» Objective 1:
Retype the part of the thread about the byte size of a Python integer between "How can I find" and "as the input?", inclusive.
» Objective 2:
Answer these questions from the thread about the byte size of a Python integer:
(a) In Answer 1, how many bytes does the pointer to the object take?
(b) In Answer 5, what value does sys.getsizeof(i) return when i is 5?
(c) In Answer 6, what does bytes_needed return when n equals 0?

» Excerpt:
################

Get size in Bytes needed for an integer in Python

Question

How can I find out the number of Bytes a certain integer number takes up to store?

E.g. for

• hexadecimal \x00 - \xff (or decimal 0 - 255 = binary 0000 0000 - 1111 1111) I'm looking to get 1 (Byte),
• hexadecimal \x100 - \xffff (or decimal 256 - 65535 = binary 0000 0001 0000 0000 - 1111 1111 1111 1111) would give me 2 (Bytes)

and so on.

Any clue for hexadecimal or decimal format as the input?

Answer 1

def byte_length(i):
    return (i.bit_length() + 7) // 8

Of course, as Jon Clements points out, this isn't the size of the actual PyIntObject, which has a PyObject header, and stores the value as a bignum in whatever way is easiest to deal with rather than most compact, and which you have to have at least one pointer (4 or 8 bytes) to on top of the actual object, and so on.

But this is the byte length of the number itself. It's almost certainly the most efficient answer, and probably also the easiest to read.

Or is ceil(i.bit_length() / 8.0) more readable?

Answer 2

# Python 3

import math

nbr = 0xff                 # 255 defined in hexadecimal
nbr = "{0:b}".format(nbr)    # Transform the number into a string formated as bytes.

bit_length = len(nbr)      # Number of characters
byte_length = math.ceil( bit_length/8 ) # Get minimum number of bytes

Answer 3

on python command prompt, you can use size of function

**$ import python 
$ import ctypes
$ ctypes.sizeof(ctypes.c_int)**

Answer 4

By using a simple biwise operation to move all the used bits over 1 byte each time you can see how many bytes are needed to store a number.

It's probably worth noting that while this method is very generic, it will not work on negative numbers and only looks at the binary of the variable without taking into account what it is stored in.

a = 256
i = 0

while(a > 0):
    a = a >> 8;
    i += 1;

print (i)

The program behaves as follows:

a is 0000 0001 0000 0000 in binary each run of the loop will shift this to the left by 8:

loop 1:
0000 0001 >> 0000 0000
0000 0001 > 0 (1 > 0)

loop 2:

0000 0000 >> 0000 0001
0000 0000 > 0 (0 > 0)

END 0 is not > 0

so there are 2 bytes needed to store the number.

Answer 5

Unless you're dealing with an array.array or a numpy.array - the size always has object overhead. And since Python deals with BigInts naturally, it's really, really hard to tell...

>>> i = 5
>>> import sys
>>> sys.getsizeof(i)
24

So on a 64bit platform it requires 24 bytes to store what could be stored in 3 bits.

However, if you did,

>>> s = '\x05'
>>> sys.getsizeof(s)
38

So no, not really - you've got the memory-overhead of the definition of the object rather than raw storage...

If you then take:

>>> a = array.array('i', [3])
>>> a
array('i', [3])
>>> sys.getsizeof(a)
60L
>>> a = array.array('i', [3, 4, 5])
>>> sys.getsizeof(a)
68L

Then you get what would be called normal byte boundaries, etc.. etc... etc...

If you just want what "purely" should be stored - minus object overhead, then from 2.(6|7) you can use some_int.bit_length() (otherwise just bitshift it as other answers have shown) and then work from there

Answer 6

You can use simple math:

>>> from math import log
>>> def bytes_needed(n):
...     if n == 0:
...         return 1
...     return int(log(n, 256)) + 1
...
>>> bytes_needed(0x01)
1
>>> bytes_needed(0x100)
2
>>> bytes_needed(0x10000)
3

################

» Records:

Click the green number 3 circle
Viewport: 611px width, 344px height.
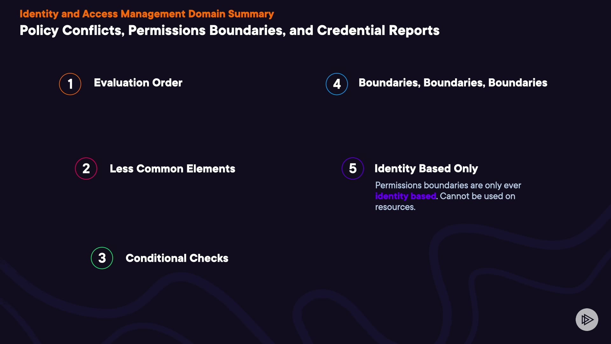pos(102,258)
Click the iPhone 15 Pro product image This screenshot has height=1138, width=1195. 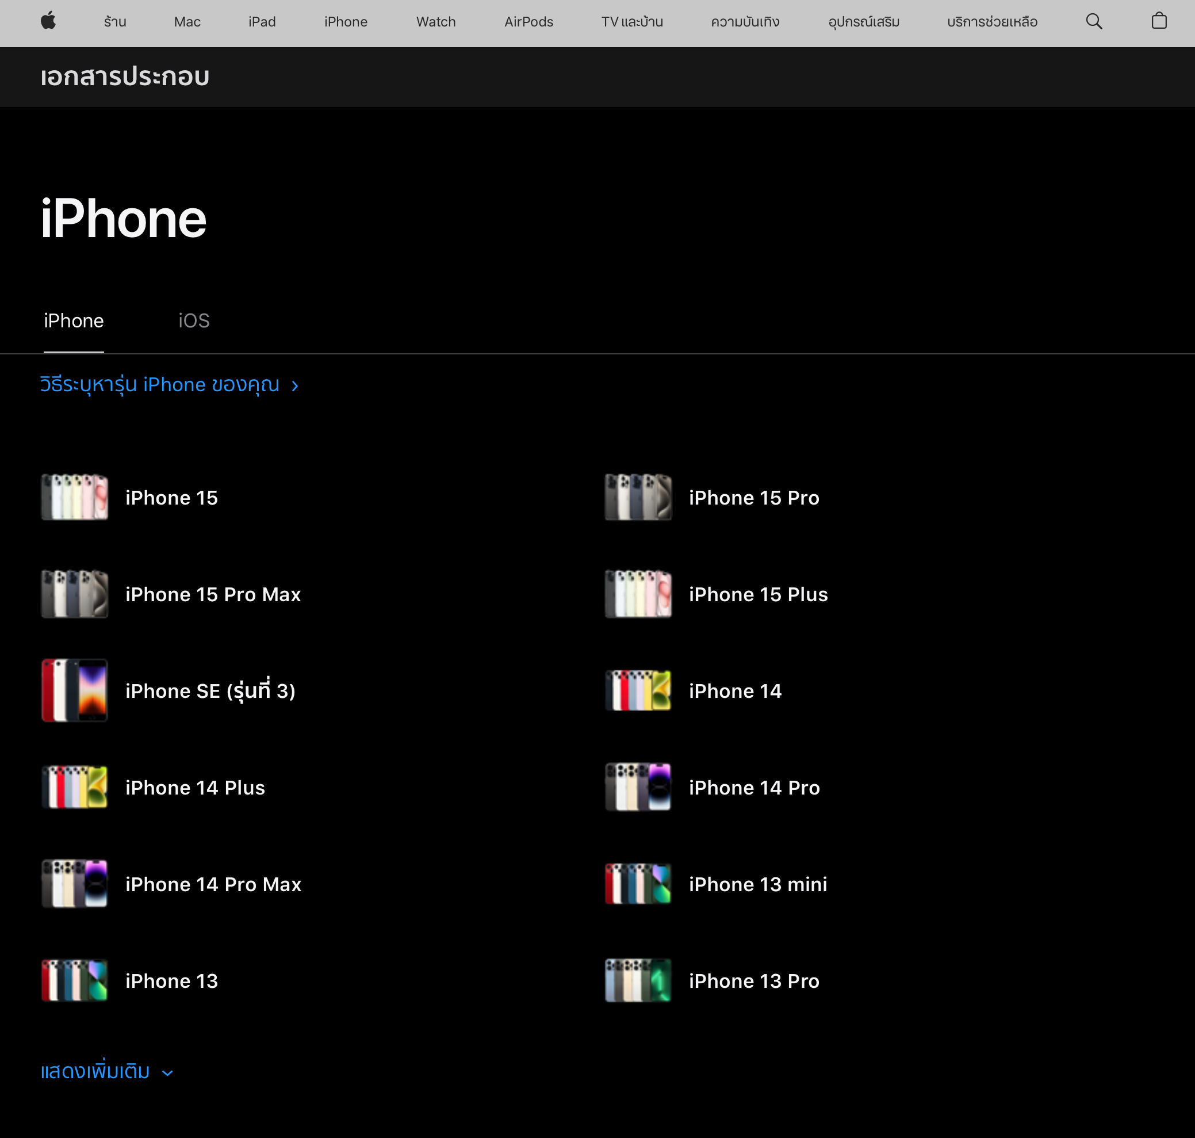tap(638, 497)
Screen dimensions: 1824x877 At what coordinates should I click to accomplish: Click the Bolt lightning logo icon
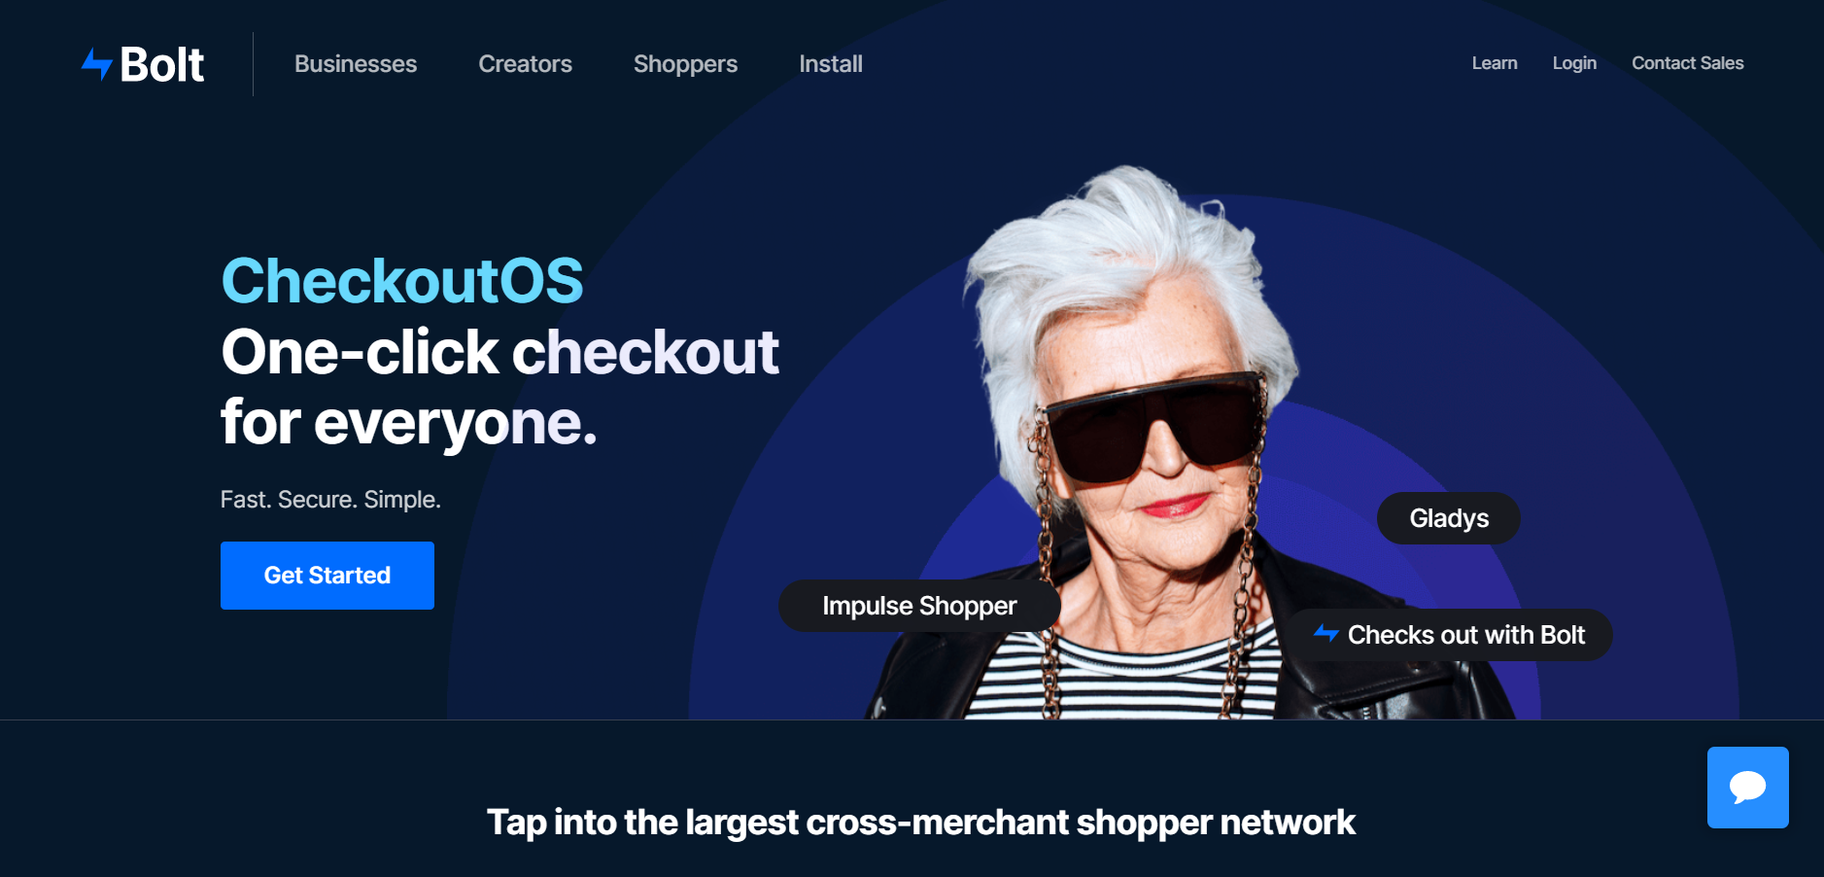click(97, 64)
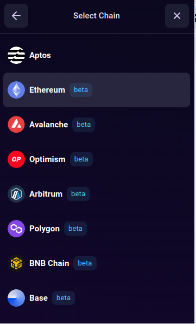Click the Arbitrum logo icon
This screenshot has width=196, height=324.
(x=16, y=194)
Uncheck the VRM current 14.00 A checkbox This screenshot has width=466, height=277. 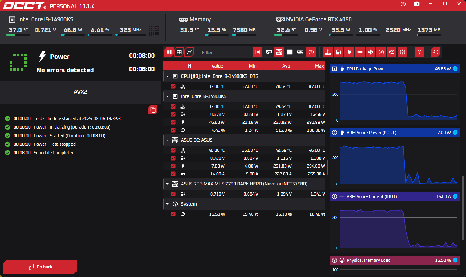pyautogui.click(x=173, y=174)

################

» Response 1:
How can I find out the number of Bytes a certain integer number takes up to store?

E.g. for

• hexadecimal \x00 - \xff (or decimal 0 - 255 = binary 0000 0000 - 1111 1111) I'm looking to get 1 (Byte),
• hexadecimal \x100 - \xffff (or decimal 256 - 65535 = binary 0000 0001 0000 0000 - 1111 1111 1111 1111) would give me 2 (Bytes)

and so on.

Any clue for hexadecimal or decimal format as the input?

» Response 2:
(a) 4 or 8 bytes
(b) 24
(c) 1